As Marc Benioff’s company bears down on its first $5-billion quarter, will Salesforce become the first cloud-applications vendor to hit that mark?
I hate to do this to you, but the answer is… it depends.
I know, I know, that’s a dirty trick. I truly wish I could give you a clear answer one way or the other.
But with the way the cloud industry has evolved, such simplicity might be a thing of the past. And this matters a great deal, because the one-dimensional aspect of most cloud vendors has also become a thing of the past—and customers are better off for that.

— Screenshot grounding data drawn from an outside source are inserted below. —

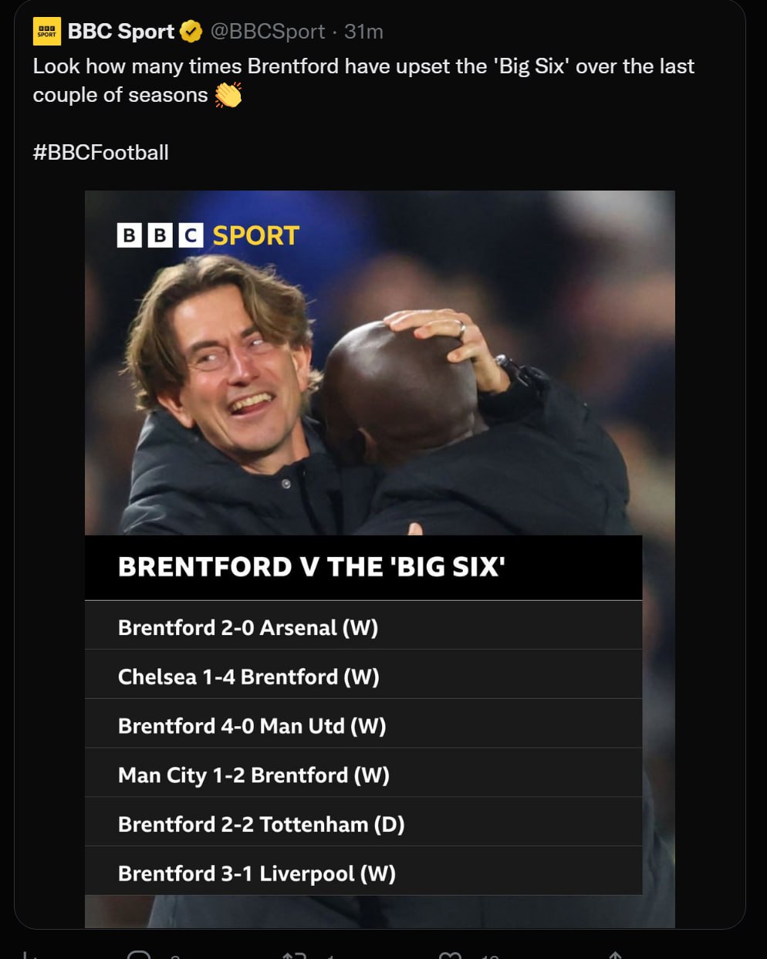Open the #BBCFootball hashtag
Viewport: 767px width, 959px height.
pyautogui.click(x=101, y=152)
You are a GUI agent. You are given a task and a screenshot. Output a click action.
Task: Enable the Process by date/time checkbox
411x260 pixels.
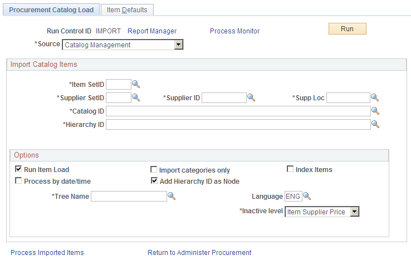(18, 181)
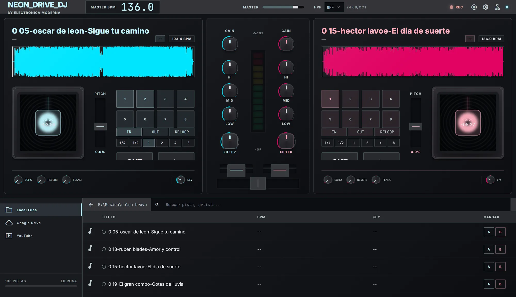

So here’s why the I had to offer up the stinky answer of “it depends.”
1. Is Microsoft doing more than $5B in enterprise-cloud apps?
In its recent disclosure of its fiscal-Q4 numbers, Microsoft revealed that its enterprise-level cloud-apps business, Dynamics 365, generated about $1.8 billion in revenue for the Microsoft fiscal year ending June 30. So clearly Microsoft is only about one-third of the way on its journey to $5 billion in quarterly apps revenue, right?
Well, uh, it depends. It depends on whether you choose to consider the Office 365 revenue from the tens of millions of professionals who use it as “enterprise-apps” revenue. If you do, then Microsoft could well be above that $5-billion line in quarterly enterprise-apps cloud revenue.
So how big is Office 365 quarterly revenue? Well, we don’t know because Microsoft doesn’t disclose that number. So, um, it depends on what your guess is for Office 365 revenue.
2. Are the world’s leaders in enterprise apps, SAP and Oracle, at the $5B level in enterprise-cloud apps?
No they are not. Both companies have fast-growing cloud businesses and fast-growing cloud-apps businesses, but total quarterly cloud revenue for each company is just over $2 billion. And that includes non-apps revenue from platform, IaaS, etc.
3. So that clearly opens the door for Salesforce to become the first cloud-apps vendor to crack $5B in a quarter. Right?
Well—and say it with me!—it depends. It depends on a few things:
- While Salesforce is widely known for its hugely successful clouds—Service, Sales, Marketing, Commerce—it turns out that last quarter, Salesforce’s “Platform and Other” revenue category was bigger than that for any of its apps clouds. (You can read all about that in Salesforce Shocker: Its #1 Revenue Business Is “Platform and Other”.)
- So while it’s just about an absolute certainty that Salesforce will blow past $5 billion in quarterly revenue for the 3 months ended July 31, is it fair to call it an “apps company” if its biggest business unit is “platform and other”?
- Well, that depends on whether you choose to buy into the idea that there is “SaaS-oriented PaaS” and there’s “IaaS-oriented Paas.”
- And it further depends on whether you’re one of those people who believe that the traditional categories of IaaS, PaaS and SaaS are morphing and evolving to meet the needs of a marketplace that’s profoundly different from when those acronyms were cooked up in Silicon Valley 15 or more years ago.
What do I think? I think Salesforce deserves the recognition as the first cloud-apps vendor to top $5 billion in quarterly revenue. Its platform services are all intimately and almost inextricably tied to its cloud apps, and it has done as much or more than any company in the world to convince CEOs that it’s safe to move mission-critical apps to the cloud.
And with Salesforce scheduled to release its fiscal Q2 numbers of Aug. 25, we’ll all find out the juicy details in 2 weeks.
But: will those Q2 numbers impress you?